(Re)Introducing Melissa, or, Life with a 300-Pound Fat Man in Your Neck
January 10, 2013 in Introduction by Melissa Anelli
Hey guys! I want you to meet Larry. Larry is 300 pounds and sits on my windpipe and crushes my health dreams. He’s a big old fat man who wants me to be fat too. When I eat a celery stick for breakfast, Larry catches it and turns it into a Big Mac for the rest of its journey. And when my brain tries to overcompensate for what’s going on down in Neck area by sending out its magic hormones, Larry just goes into overdrive, dispatching little tiny bots that slow down everything else until consuming 1,000 calories per day will only be barely low enough to keep me from sliding into obesity.
Larry is my thyroid. He sits in my neck chomping pizza while all I do is eat salads and work out. He’s a bastard.
We’ll get back to him in a moment. First let me (re)introduce myself here. I’m Melissa, and I started this whole Fittie thing in 2006. It’s had several iterations but this is the one I think will stick, and I’m so very happy about this.
I am a business owner, writer, webmistress, and ubergeek. I run The Leaky Cauldron, LeakyNews, and LeakyCon. I am the co-founder and co-CEO of Mischief Management. I wrote Harry, A History, and am hard at work on a crappy draft of my second book, which will be my first novel.
I do a few things, so, normally, health is shoved in there like laundry day. I know it’s a running part of my life, never-ending, and I’ve got to deal with it, and the longer I spend avoiding it the worse it will start to smell. Sometimes, I am so on top of my laundry, that life feels manageable and glorious. And sometimes, the pile turns everything to stink.

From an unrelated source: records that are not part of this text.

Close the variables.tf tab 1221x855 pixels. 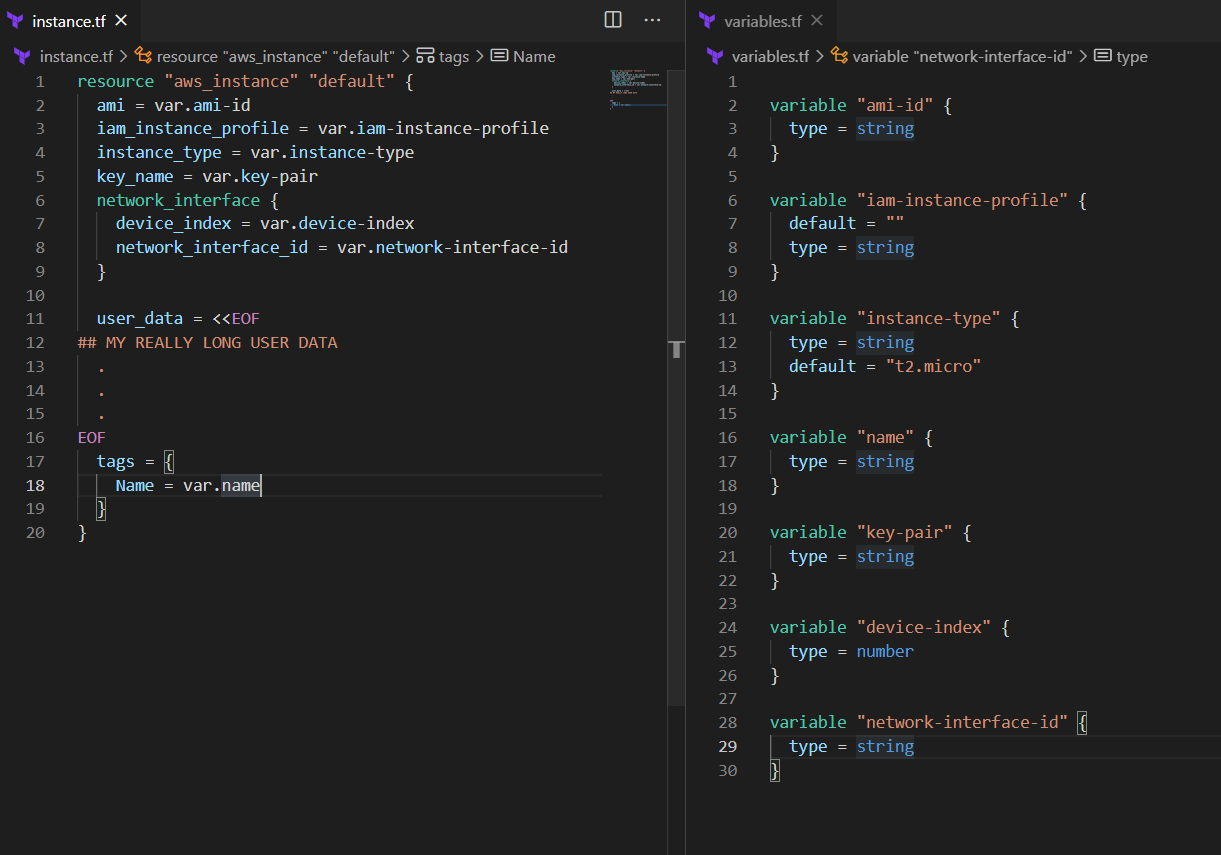817,21
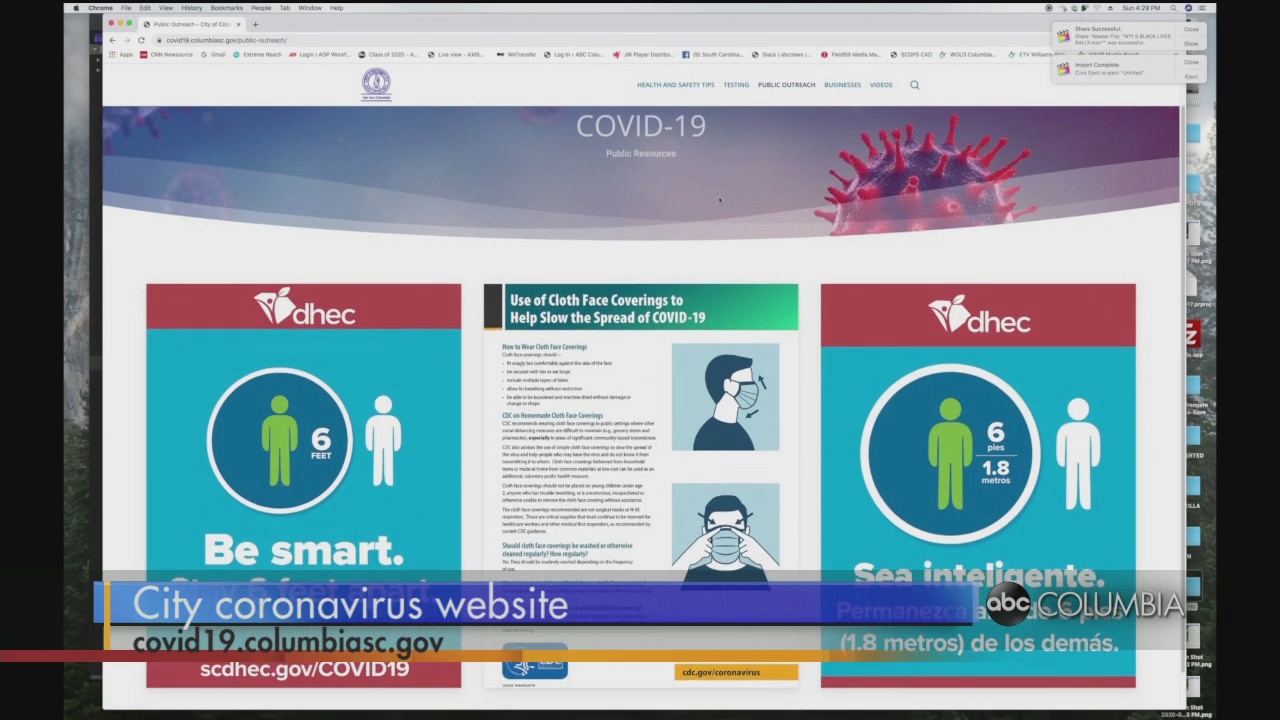Click the City of Columbia seal logo
Screen dimensions: 1280x720
[x=376, y=84]
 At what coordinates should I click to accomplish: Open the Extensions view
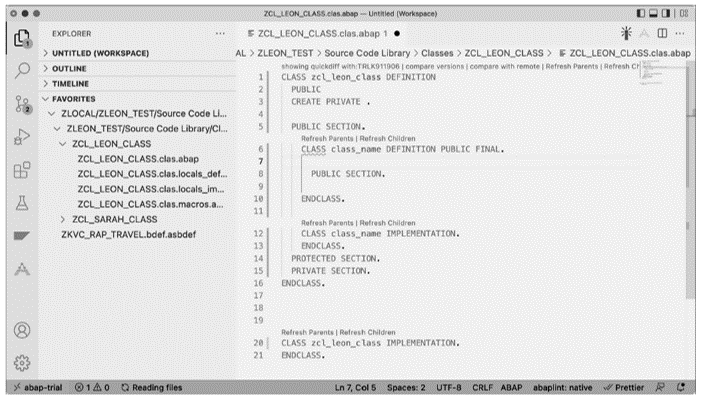click(x=20, y=169)
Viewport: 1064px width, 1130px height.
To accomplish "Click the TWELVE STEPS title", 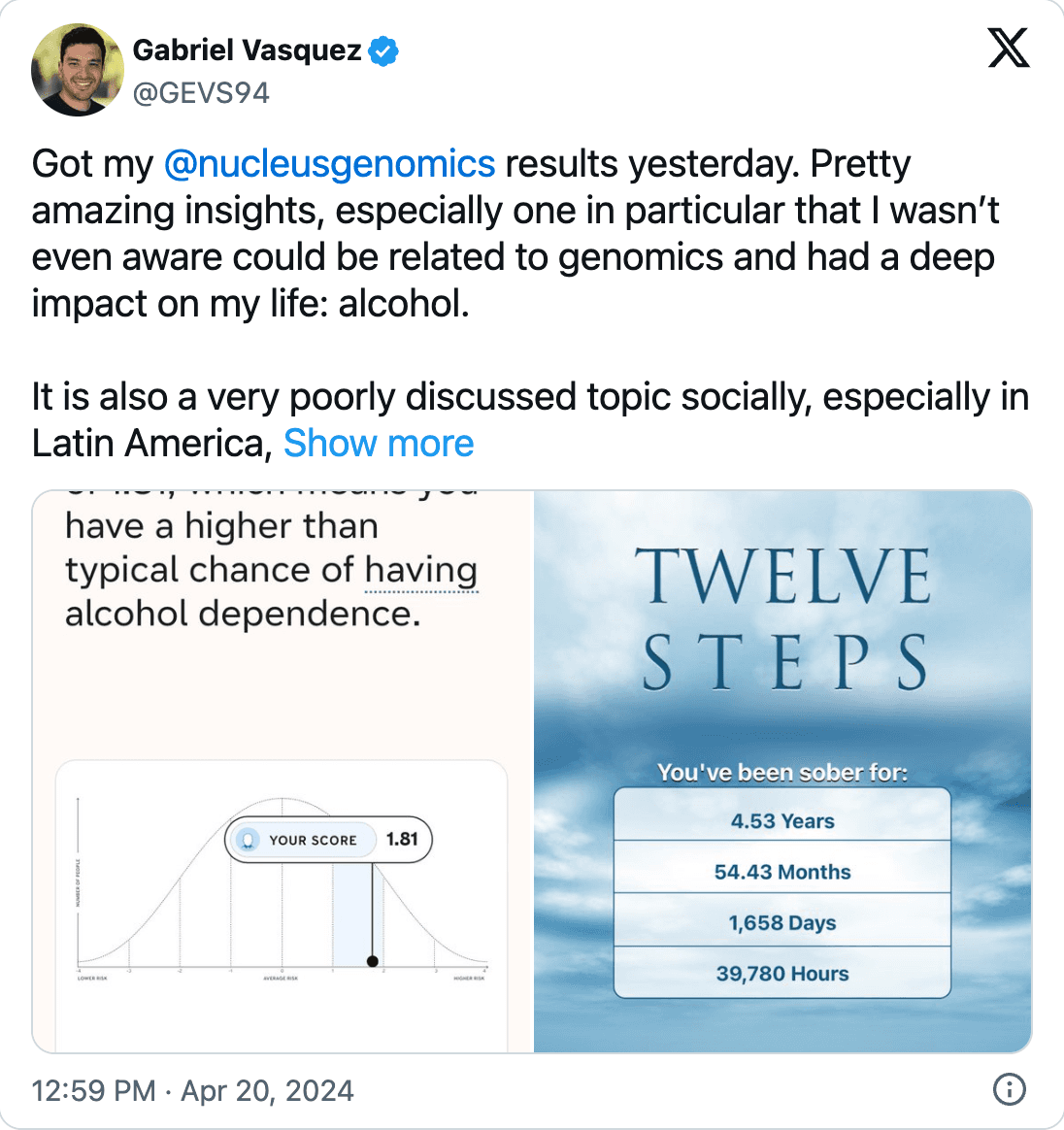I will coord(783,618).
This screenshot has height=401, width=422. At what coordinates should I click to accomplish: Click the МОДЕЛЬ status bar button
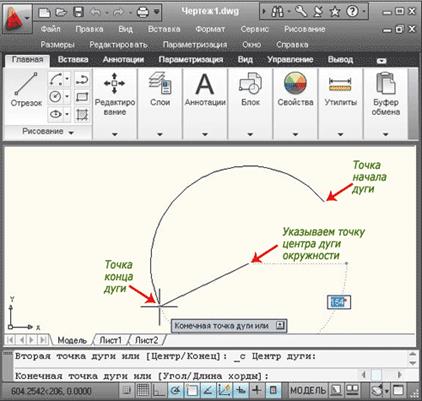click(x=308, y=390)
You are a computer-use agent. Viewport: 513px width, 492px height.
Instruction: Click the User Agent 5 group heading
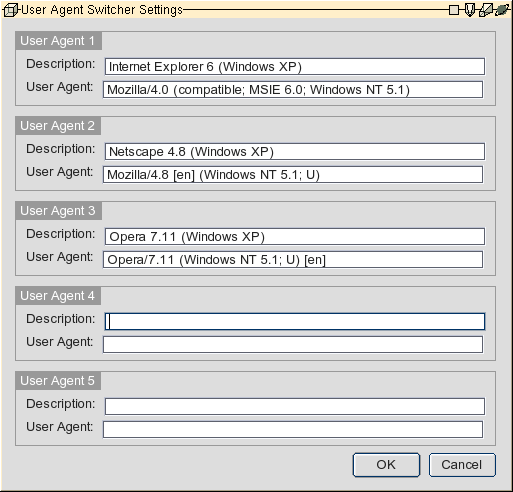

I always thought this was my only problem: there was some unflickable switch inside me, that would get turned on with enough time spent running, pushing, pulling, jumping, journaling, restricting. Whenever I wondered whether the reason I never saw results (or whatever results I worked so hard to earn faded at the first sight of a biscuit) had something to do with chemical composition instead of willpower, I shunned the idea away. That’s the easy way out, I told myself. You are not going to find a magic pill. It’s not something a doctor can fix. Just go running. Then, inevitably, I would watch another episode of The West Wing or use my daily, miniscule exercise window to perform the mindless Tumblr scroll.
Last year around this time, I started having trouble swallowing. My head hurt nearly all the time, and the malaise slowly spread everywhere. Overwhelmed and confused with what this might mean, I kept it to myself. For one week I felt like someone had hit me with a truck. Then, on another weight-inspired mission, I dropped all carbohydrates from my diet, eating like a Paleo queen. I lost a few pounds and without noticing it, my symptoms went away. I didn’t realize I was feeling better, until mid-February, when I had a cheat day and ate some pizza at a weekend HP Alliance retreat.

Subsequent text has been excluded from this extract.